**Extrait choisi:**
------------------------------------------------

Il faut faire avancer le débat sur la reconnaissance des génocides historiques

Il faut faire avancer le débat sur la reconnaissance des génocides historiques

In 2020, during the 60th anniversary of Congo’s independence, the Belgian city of Ghent removed a bust of King Leopold II as part of a decolonisation project.

(AFP/Matteo Cogliati/Hans Lucas)

S’agit-il d’une arme de guerre entre États ? D’une mode dans le sillage de la flambée des revendications identitaires ? D’une tentative de tirer des leçons du passé pour éviter d’en répéter les erreurs ? D’une obligation éthique avec des conséquences réelles ?

Le génocide est l’un des crimes de droit international les plus délicats à définir pour les experts et à accepter pour ses responsables. Récemment pourtant, les accusations directes se sont accumulées comme jamais auparavant, de même que la reconnaissance explicite de la perpétration d’un crime qui, selon le Statut de Rome de 1998, implique la destruction systématique et délibérée (en tout ou en partie) d’un groupe ethnique, racial, national ou religieux par un gouvernement. Une définition qui ne parvient pas à satisfaire tout le monde, étant donné que, par exemple, elle ne précise pas ce que pourrait être une « destruction partielle », qu’elle ne prévoit pas qu’un groupe social ou politique soit une victime (le terme moins connu de « démocide » ayant été réservé à cet effet) et qu’elle n’envisage pas non plus les actions contre l’environnement qui pourraient entraîner des risques sérieux pour la survie d’un groupe donné.

Il s’agit d’un crime qui englobe non seulement le massacre de personnes et les atteintes graves à leur intégrité physique ou mentale, mais aussi des mesures qui affectent directement leurs conditions de vie, notamment en détruisant leurs foyers ou le fait de les forcer à les abandonner, en les privant de nourriture ou de soins de santé, en empêchant leur reproduction par des politiques de stérilisation forcée ou en ordonnant le déplacement forcé de leurs membres vers d’autres territoires.

------------------------------------------------

**Enregistrements bruts:**

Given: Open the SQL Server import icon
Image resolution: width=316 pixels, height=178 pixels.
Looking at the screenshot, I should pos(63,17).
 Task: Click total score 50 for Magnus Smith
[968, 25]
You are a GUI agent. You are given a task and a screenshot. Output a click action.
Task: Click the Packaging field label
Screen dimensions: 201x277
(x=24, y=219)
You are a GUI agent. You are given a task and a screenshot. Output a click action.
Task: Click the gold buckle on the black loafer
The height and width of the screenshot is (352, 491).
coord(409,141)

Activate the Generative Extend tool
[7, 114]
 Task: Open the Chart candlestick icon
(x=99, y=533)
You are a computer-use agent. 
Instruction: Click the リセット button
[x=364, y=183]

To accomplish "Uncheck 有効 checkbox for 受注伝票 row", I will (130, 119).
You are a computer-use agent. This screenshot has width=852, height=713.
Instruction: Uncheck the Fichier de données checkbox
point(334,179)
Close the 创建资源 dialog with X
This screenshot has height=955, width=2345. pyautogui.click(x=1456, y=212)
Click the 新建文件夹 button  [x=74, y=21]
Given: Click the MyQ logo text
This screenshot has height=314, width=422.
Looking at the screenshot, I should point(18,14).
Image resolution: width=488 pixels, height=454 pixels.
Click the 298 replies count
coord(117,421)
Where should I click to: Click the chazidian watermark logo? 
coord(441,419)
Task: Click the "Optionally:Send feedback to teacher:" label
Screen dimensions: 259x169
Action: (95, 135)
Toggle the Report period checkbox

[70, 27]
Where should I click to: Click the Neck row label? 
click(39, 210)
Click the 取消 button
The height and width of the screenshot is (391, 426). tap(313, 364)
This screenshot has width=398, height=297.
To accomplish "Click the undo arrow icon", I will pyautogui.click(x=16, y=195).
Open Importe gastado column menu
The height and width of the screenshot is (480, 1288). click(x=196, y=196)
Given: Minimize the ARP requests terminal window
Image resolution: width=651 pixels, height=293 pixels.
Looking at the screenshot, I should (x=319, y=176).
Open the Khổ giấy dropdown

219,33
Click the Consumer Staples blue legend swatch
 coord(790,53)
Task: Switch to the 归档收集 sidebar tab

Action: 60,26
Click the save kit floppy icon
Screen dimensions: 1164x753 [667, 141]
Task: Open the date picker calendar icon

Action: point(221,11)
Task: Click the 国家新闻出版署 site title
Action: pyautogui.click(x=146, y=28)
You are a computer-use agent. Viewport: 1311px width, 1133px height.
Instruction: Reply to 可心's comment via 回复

------------------------------------------------

**Énoncé:** Dans l'extrait sur la reconnaissance des génocides, relevez tous les types de groupes que la définition du Statut de Rome de 1998 cite comme cibles possibles. Ces entrées n'ont aucun lien avec l'extrait.

**Résultat:**
- ethnique
- racial
- national
- religieux